[[ Dataset open ]]

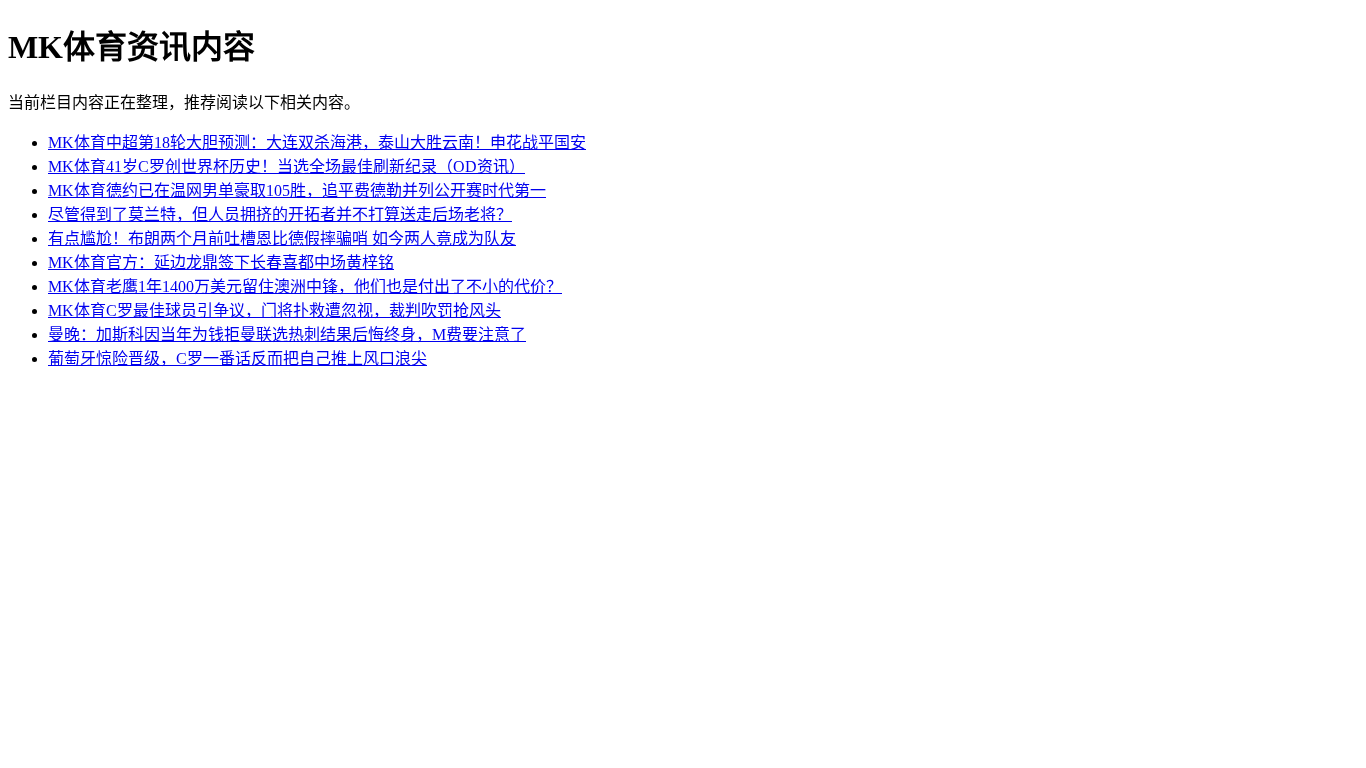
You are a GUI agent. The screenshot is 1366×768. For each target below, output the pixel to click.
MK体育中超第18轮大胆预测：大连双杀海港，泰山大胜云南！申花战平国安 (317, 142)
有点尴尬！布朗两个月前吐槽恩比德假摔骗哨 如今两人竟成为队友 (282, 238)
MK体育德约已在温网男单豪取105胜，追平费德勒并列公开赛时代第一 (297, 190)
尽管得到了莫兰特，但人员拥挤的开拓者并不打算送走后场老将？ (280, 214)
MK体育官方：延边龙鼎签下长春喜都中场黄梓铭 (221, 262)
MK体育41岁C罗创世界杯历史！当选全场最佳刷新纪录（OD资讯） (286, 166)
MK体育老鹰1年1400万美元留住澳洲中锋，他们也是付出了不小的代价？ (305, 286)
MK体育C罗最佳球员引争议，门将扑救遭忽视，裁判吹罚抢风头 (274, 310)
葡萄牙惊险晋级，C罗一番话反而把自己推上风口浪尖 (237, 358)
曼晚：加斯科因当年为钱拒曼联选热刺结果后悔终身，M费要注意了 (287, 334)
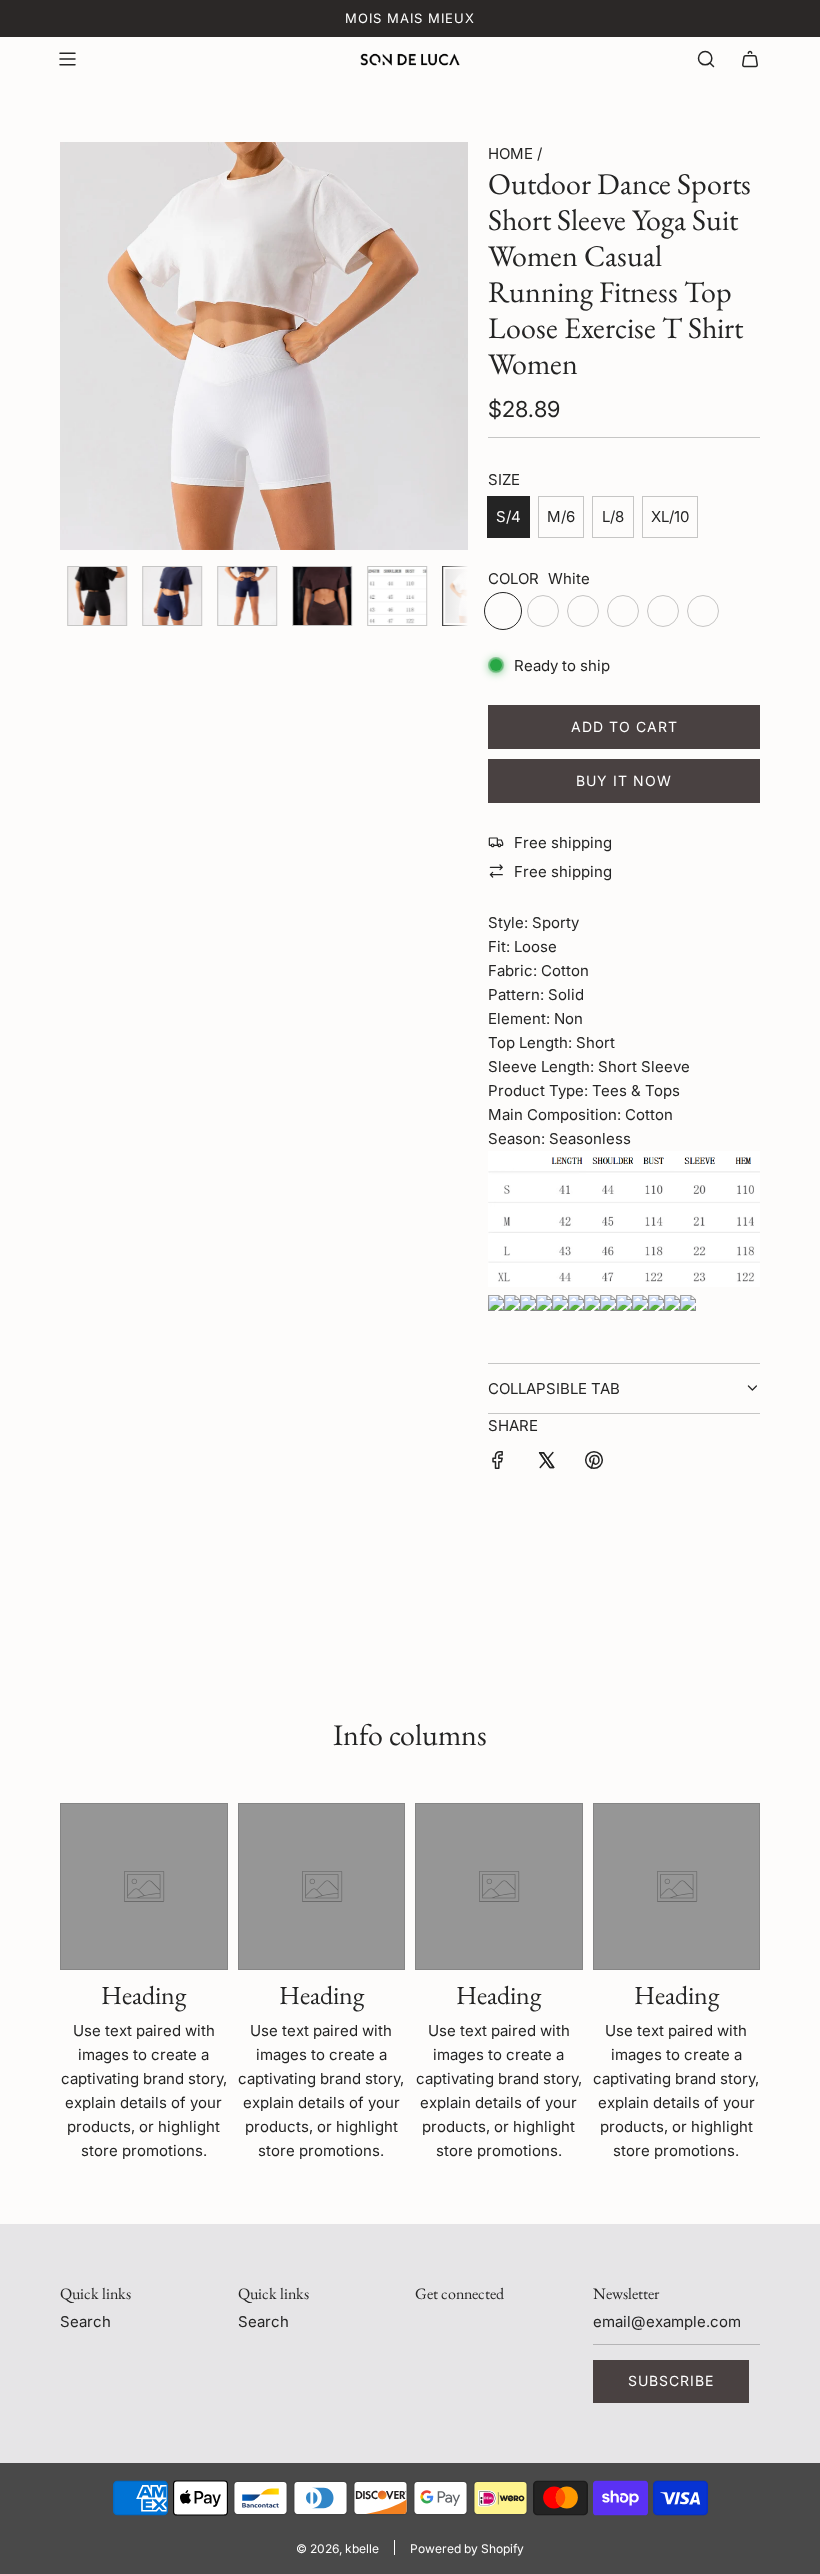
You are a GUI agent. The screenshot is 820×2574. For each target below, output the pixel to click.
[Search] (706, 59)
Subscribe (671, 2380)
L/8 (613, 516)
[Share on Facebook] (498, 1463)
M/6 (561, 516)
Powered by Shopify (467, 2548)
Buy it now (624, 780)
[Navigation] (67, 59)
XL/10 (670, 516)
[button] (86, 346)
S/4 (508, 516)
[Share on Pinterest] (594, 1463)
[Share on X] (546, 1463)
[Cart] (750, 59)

[[ Dataset closed ]]

Reproduce the lines above, beginning at the line with "尽管得到了莫兰特，但人员拥挤的开拓者并不打算送走后场老将？ (280, 214)" and stopping after the line with "曼晚：加斯科因当年为钱拒曼联选热刺结果后悔终身，M费要注意了 (287, 334)", exactly as they are.

> Result:
尽管得到了莫兰特，但人员拥挤的开拓者并不打算送走后场老将？ (280, 214)
MK体育官方：延边龙鼎签下长春喜都中场黄梓铭 (221, 262)
MK体育41岁C罗创世界杯历史！当选全场最佳刷新纪录（OD资讯） (286, 166)
MK体育老鹰1年1400万美元留住澳洲中锋，他们也是付出了不小的代价？ (305, 286)
MK体育C罗最佳球员引争议，门将扑救遭忽视，裁判吹罚抢风头 (274, 310)
葡萄牙惊险晋级，C罗一番话反而把自己推上风口浪尖 (237, 358)
曼晚：加斯科因当年为钱拒曼联选热刺结果后悔终身，M费要注意了 (287, 334)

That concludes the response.